A multiple regression with number of days from start of observations gives me a plot in which the confidence limits are shown for the entire range of x-values of the curve. When I change the ticks and labels on the plot to specific dates the CL do not extend to the first or last points. How can this be corrected?
Full code that gives plot against days is this:
frpd<-read_csv("frpd.csv")
ggplot(frpd, aes(x=Days, y=cover))+geom_point()

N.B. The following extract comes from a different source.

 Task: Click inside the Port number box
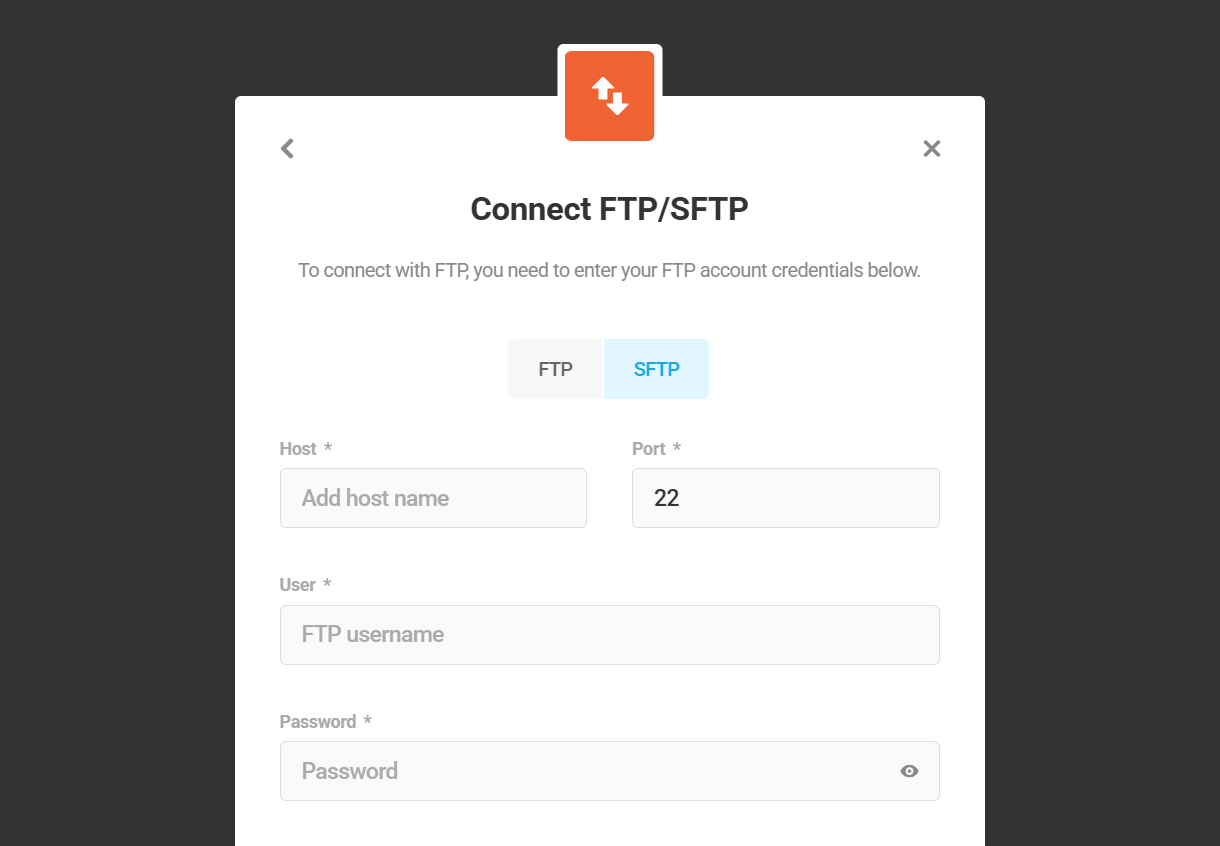coord(785,497)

frpd.shuffled<-frpd[sample(nrow(frpd)),]
K<-10
degree<-5
folds<-cut(seq(1,nrow(frpd.shuffled)),breaks=K, labels=FALSE)
mse=matrix(data=NA,nrow=K,ncol=degree)
for(i in 1:K){
testIndexes <- which(folds==i,arr.ind=TRUE)

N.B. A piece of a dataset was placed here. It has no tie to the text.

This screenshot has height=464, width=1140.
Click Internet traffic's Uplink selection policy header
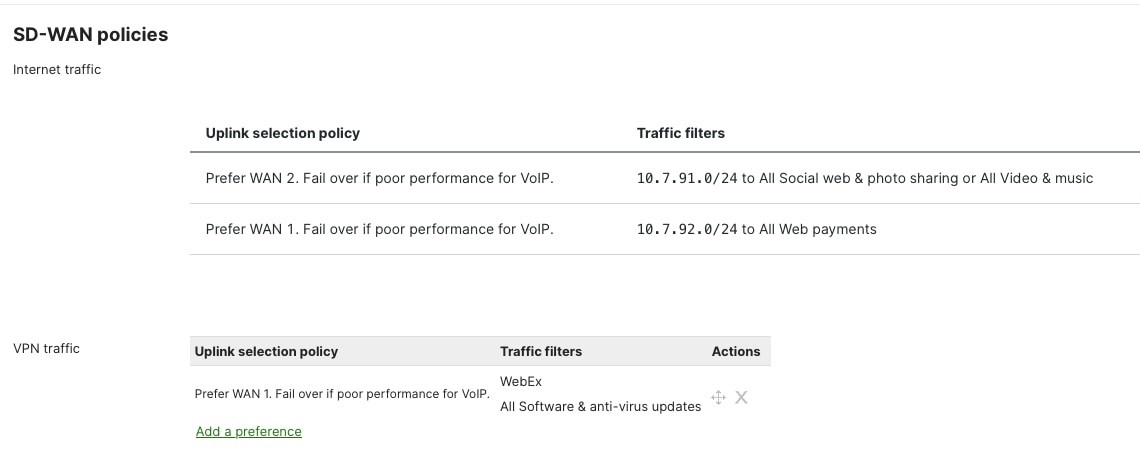click(282, 132)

testData <- frpd.shuffled[testIndexes, ]
trainData <- frpd.shuffled[-testIndexes, ]
for (j in 1:degree){
fit.train = lm(cover ~ poly(Days,j), data=trainData)
fit.test = predict(fit.train, newdata=testData)
mse[i,j] = mean((fit.test-testData$cover)^2)
}
}
colMeans(mse)
best = lm(cover ~ poly(Days,2, raw=T), data=frpd)
summary(best)
lm(formula=cover~poly(Days,2,raw=T),data=frpd)
ggplot(frpd, aes(x=Days, y=cover)) +
geom_point() +
stat_smooth(method='lm', formula = y ~ poly(x,2), size = 1) +
xlab('Days') +
ylab('cover')
This produces the following plot: Image from plot with Days
To get a plot against dates I replaced the geom-plot code with this:
geom_point() +
stat_smooth(method = 'lm', formula = y ~ poly(x, 2), size = 1) +
scale_x_continuous(breaks = c(15, 74, 135, 196, 257, 318),
labels = c("1 Feb", "1 Apr", "1 Jun", "1 Aug", "1 Oct", "1 Dec",)) +
scale_y_continuous(limits = c(0, 100), breaks = seq(0, 100, 20)) +
ylab('cover') +
xlab('date')
This is the resulting plot: Image of plot against dates
I tried adding breaks at c(1) and c(362) and matching labels "" and "". It did not extend the range of CL's.